GOAL>
Reformat the entries, from the line containing "You are a computer-use agent. The" through the end of the entries inclusive, as a numbered list. Omit blank lines and leave the pictures out.
== DATA TO USE ==
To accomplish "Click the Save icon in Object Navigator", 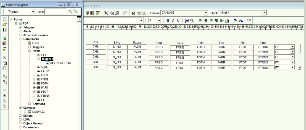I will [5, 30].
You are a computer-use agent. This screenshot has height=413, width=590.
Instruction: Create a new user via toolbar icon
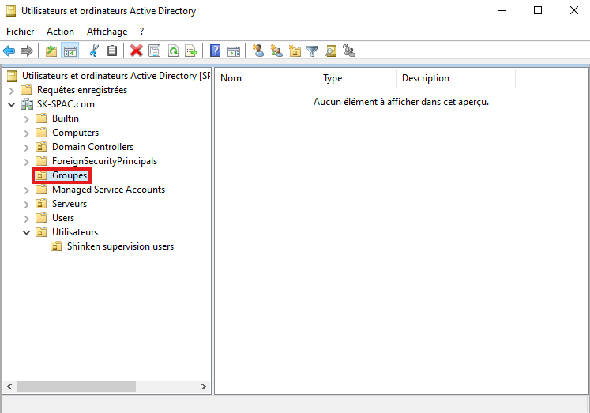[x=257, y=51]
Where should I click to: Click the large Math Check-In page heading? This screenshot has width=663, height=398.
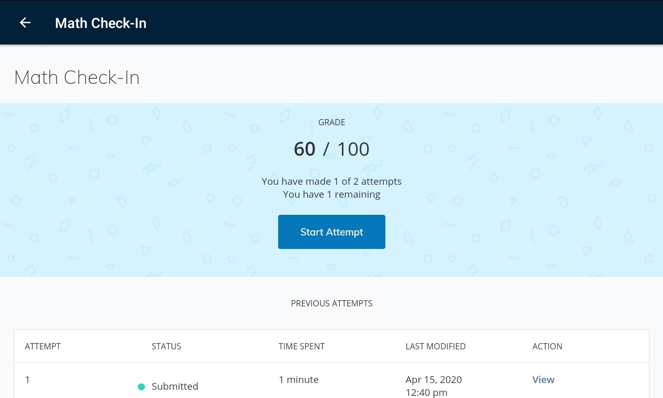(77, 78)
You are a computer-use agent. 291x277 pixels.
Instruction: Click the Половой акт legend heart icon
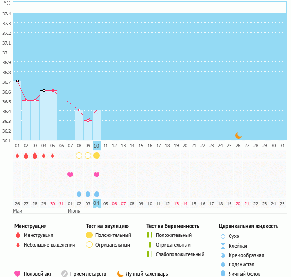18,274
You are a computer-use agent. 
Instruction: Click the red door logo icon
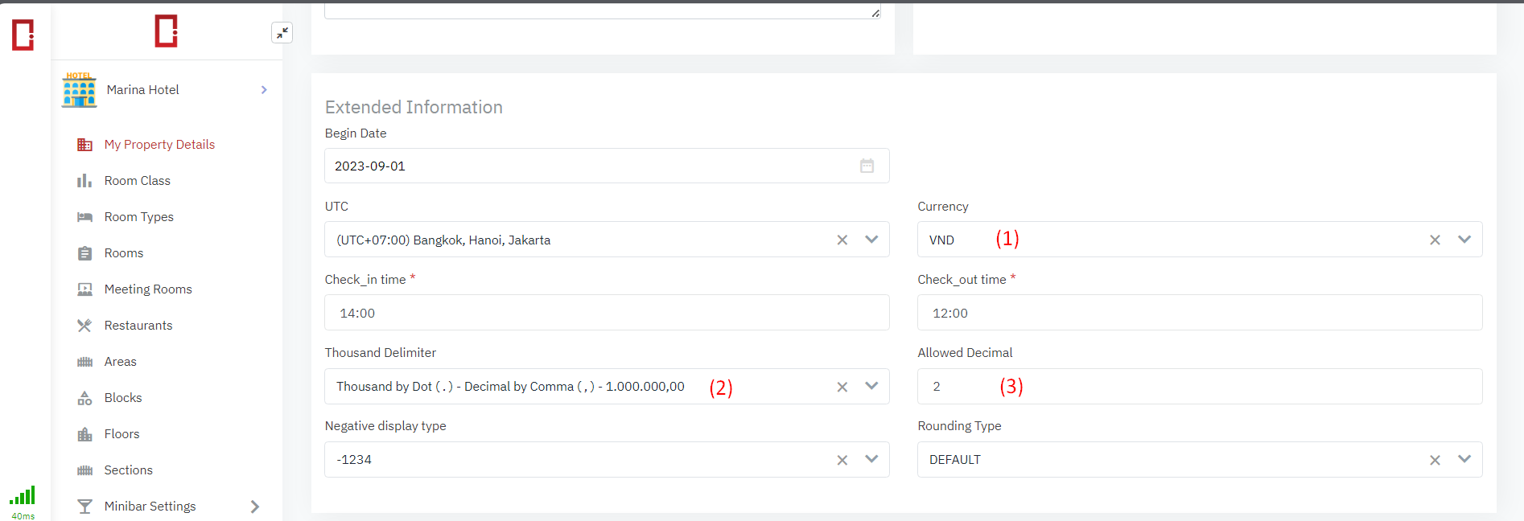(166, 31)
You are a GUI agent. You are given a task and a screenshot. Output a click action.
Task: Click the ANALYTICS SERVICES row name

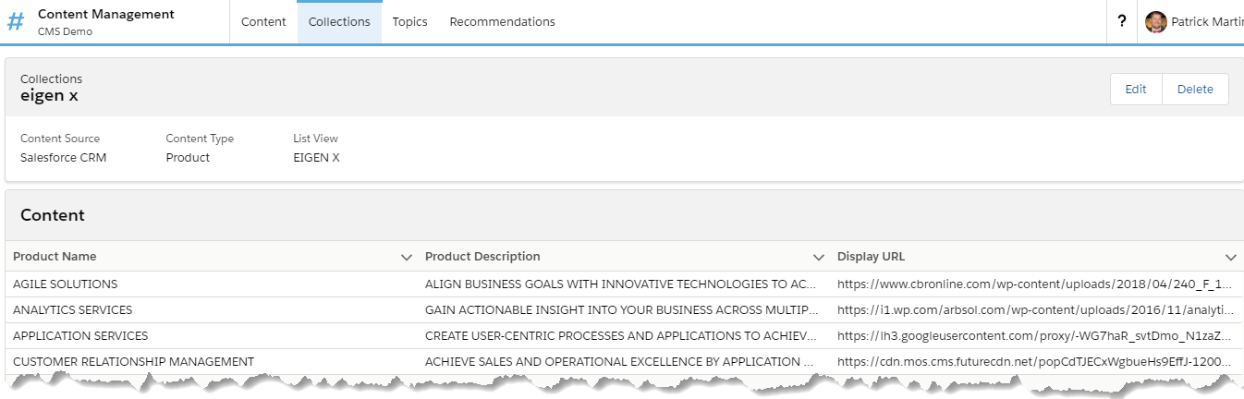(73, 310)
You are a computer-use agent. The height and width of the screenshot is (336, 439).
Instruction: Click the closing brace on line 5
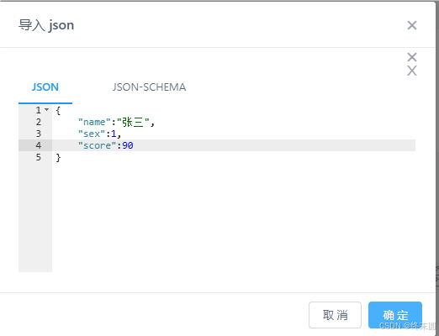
===
ANSWER TO THE EXERCISE>
1. You are a computer-use agent. The height and width of the screenshot is (336, 439).
2. Instruction: Click the closing brace on line 5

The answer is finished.